## Requirement
Starting at the line containing "Describe the element" and ending with the last line of the listing, write those lines out again with "screenshot" switched to "screen capture" and nothing else changed. Leave the pictures out.

[Study material Boundary: Start]

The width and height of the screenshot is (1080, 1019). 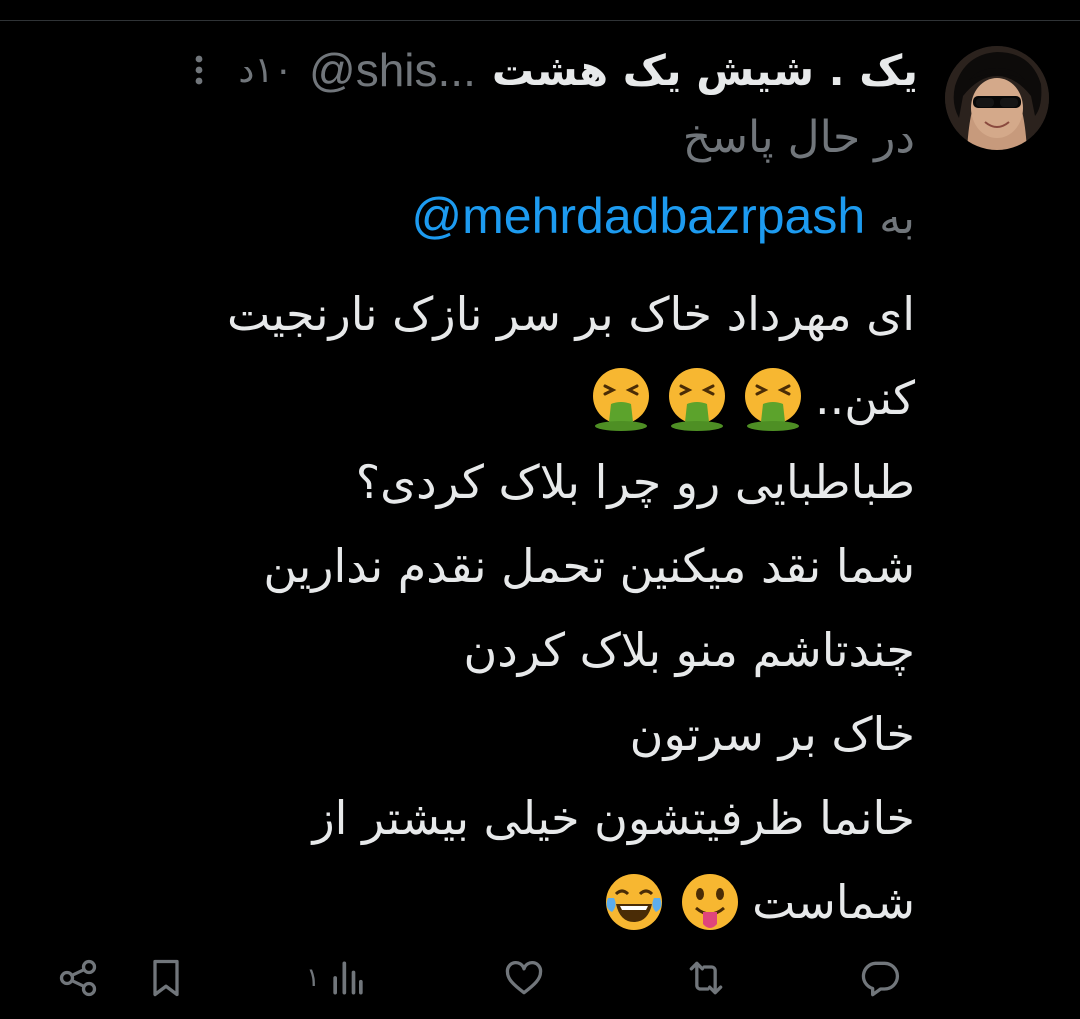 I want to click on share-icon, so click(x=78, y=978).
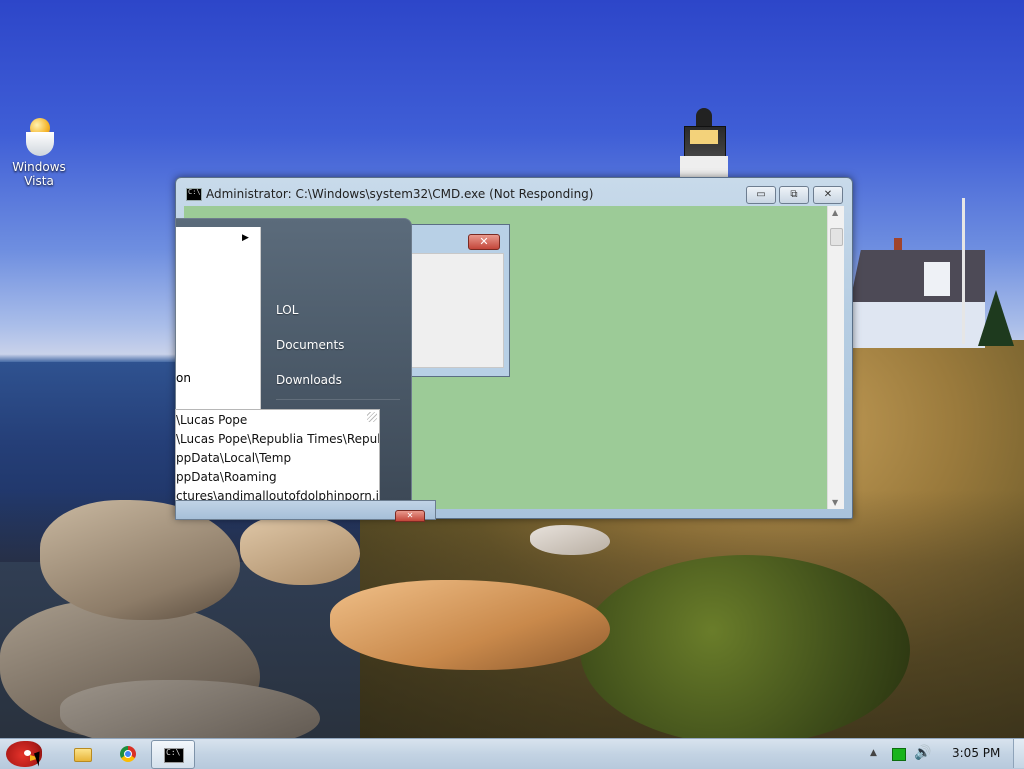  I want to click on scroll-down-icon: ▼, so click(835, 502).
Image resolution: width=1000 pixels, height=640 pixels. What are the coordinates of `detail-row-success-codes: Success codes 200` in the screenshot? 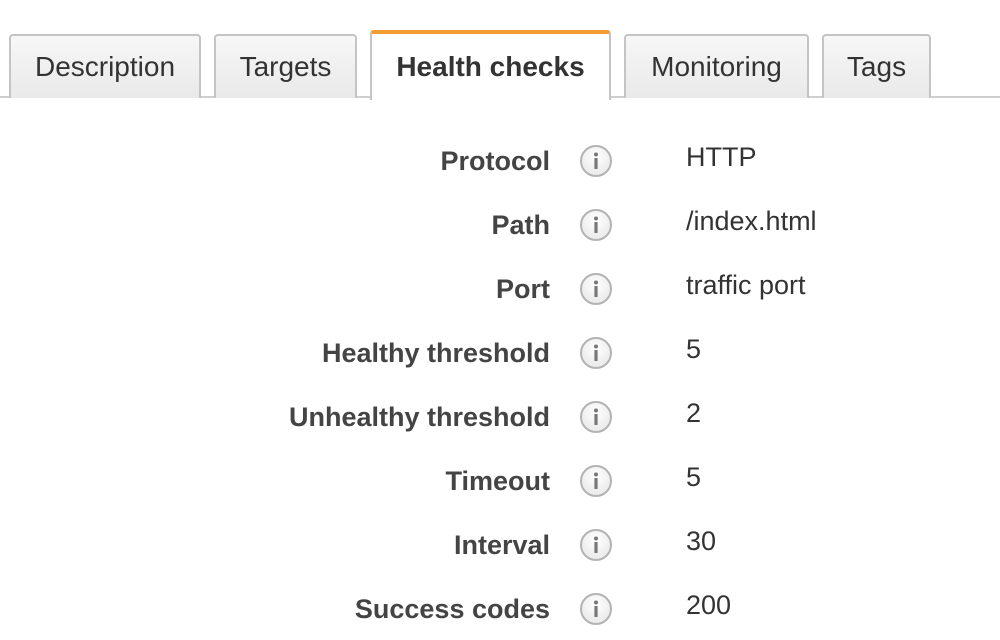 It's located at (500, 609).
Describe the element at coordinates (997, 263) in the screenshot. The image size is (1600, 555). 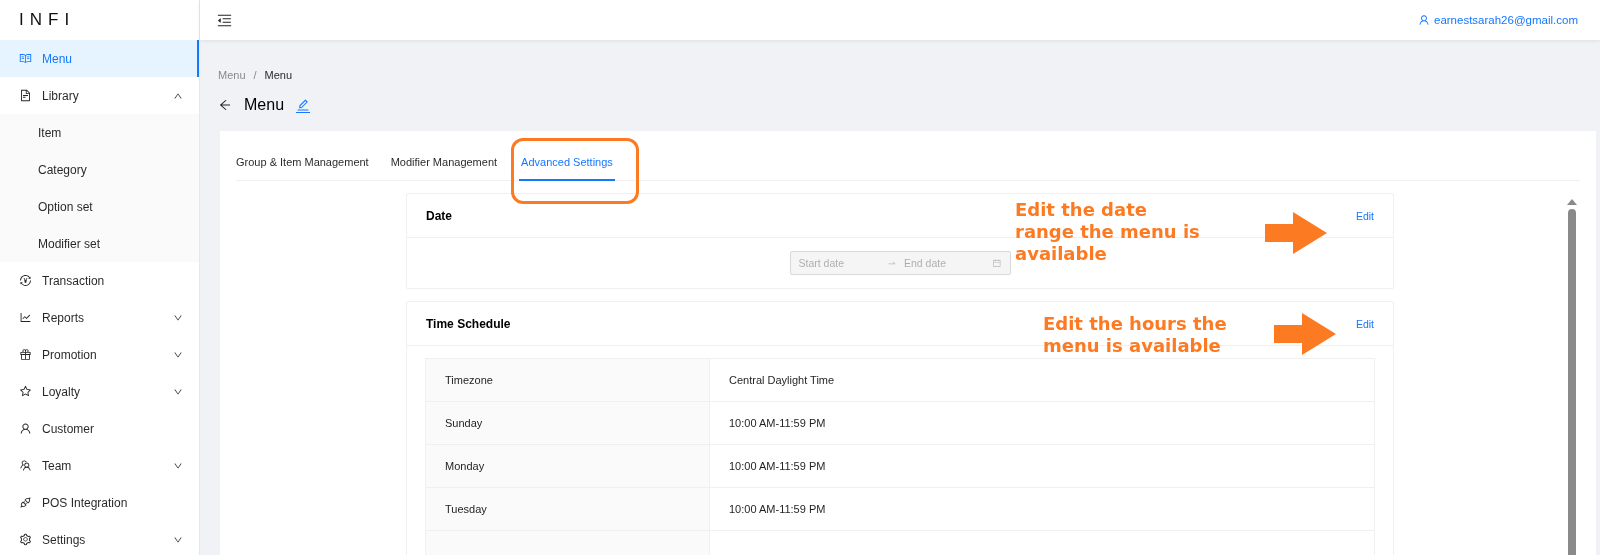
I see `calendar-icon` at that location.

[Study material Boundary: End]

## Output for this task
Describe the element at coordinates (997, 263) in the screen capture. The image size is (1600, 555). 
I see `calendar-icon` at that location.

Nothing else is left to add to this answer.